On Tuesday Tencent, the Chinese e-commerce titan, leapfrogged Facebook to become the fifth most valuable company on the planet.

China now holds two of the top six places in the world rankings for market capitalization, and while Apple is still too far ahead to be dislodged, both Tencent and Alibaba are within shouting distance of Amazon, the western darling most indies authors consider the only show in town.


In fact both Tencent and Alibaba are players in the book markets, and if we measure by volume of content rather than dollar values (US prices are much higher so give Amazon the advantage) then Tencent is by far the biggest player. Tencent is the force behind China Literature, the online reading operation that saw a $1.1 billion IPO a week or so back.
China Literature?

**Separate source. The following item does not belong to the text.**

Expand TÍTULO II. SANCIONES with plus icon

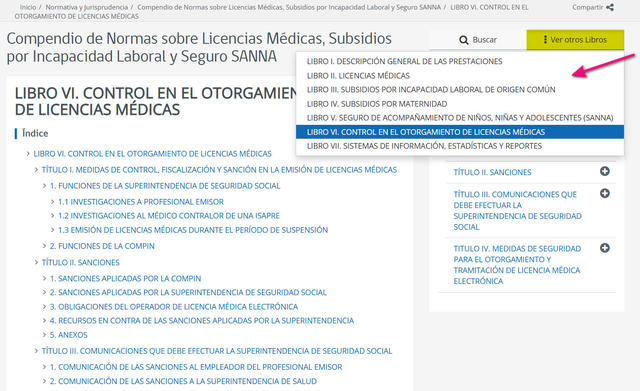coord(604,171)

From TNPS earlier this month:

Little-known in the west, China Literature dominates the Chinese e-reading scene in the same way Amazon does in the US, but with some significant differences.
China Literature, for example, boasts over 10 million titles, and has 177 miliion monthly users. The number of online literary users in China reached 333 million in 2016 – more than the entire population of the USA – and accounted for 45.6% of total Internet users, according to China Internet Network Information Center.
And while in the US the biggest of print-published authors are not rushing to go digital, in China the top ten digital authors earn twice what the top-selling print authors do. And we’re not talking peanuts. Try $150 million. Each.
This is because while Amazon is essentially a content-purveyor that has only small interest in exploiting IPs (Amazon Publishing, Amazon Video, etc), Tencent’s business model with China Literature is to be a trans-media IP exploiter.

Tencent’s WeChat mobile messaging app alone has over 980 million users. You probably won’t even remember Amazon toying with a messaging app earlier this year, but Anytime seems to have fizzled away for now, and perhaps forever..

In China Amazon actually set up shop on Alibaba’s Tmall to sell because Amazon CN had failed to gain any real traction (just 0.9% market share in 2017). Meanwhile the Amazon US store is the biggest outlet for products sold by Alibaba to resellers who then sell on Amazon and eBay.
In SE Asia, widely regarded as “the next big thing” for e-commerce development, Alibaba and Lazada (now one – Alibaba bought Lazada earlier this year) pretty much have the region to themselves, with Amazon just offering a token presence in tiny (but wealthy) Singapore.
In the fintech arena again, Tencent and Alibaba are way ahead of anything in the west. While we in the west stick with our safe bets like Paypal and hesitantly embrace ApplePay, China’s mobile payments operations dwarf the USA’s. In 2016 US mobile payments were valued at $112 billion. Compare China’s mobile payments in the same period: $5.5 trillion.
Why should we care?
Because the future of publishing is digital. By which I mean not just ebooks, as I explained here on TNPS in a recent post on SE Asia:

Digital doesn’t just create ebook stores and ebook subscription services. It drives sales of print books, directly through online bookstores, and indirectly through titles being made available with POD that otherwise would never be seen in print.
It also drives book sales and book creation thanks to other digital media – most notably video right now, making more and more films and TV available to global audiences hitherto off-limits. But also audio, where the removed need for clunky hardwear is having a noticeable impact on audiobook sales.
It drives new writing and experimental form through micro-fiction sites like Terribly Tiny, through fan-fiction sites like Wattpad, and through serial-fiction sites like Radish. We’re just beginning to see the impact of AR and VR.
And it drives word-of-mouth  audience engagement through social media, which in turn become the platform of new writing, as we’ve seen most startlingly with the rise of the Tumblr and Instagram poets.

Most importantly, the digital publishing world is global in a way quite unthinkable ten years ago.
Markets once safely disregarded as too small to be worthwhile are fast becoming publishing’s new black. Latin America, SE Asia, eastern Europe, sub-Saharan Africa, the Middle East…
In our comfy First World existence being able to pay online is just a matter of which service you want to trust your money to.
As Amazon is slowly coming to terms with in India and Mexico, the rest of the world isn’t geared to our traditional payment options.  Cash-to-digital. not credit cards and Paypal, are where the action is in the rest of the world, and it is that rest of the world that is slowly but surely eclipsing our safe-bet western world existence, in publishing as much as in e-commerce generally.
It’s an interconnected world and we’d all best sit up and take notice of the way the centre of digital gravity – and the centre of publishing gravity – is shifting east.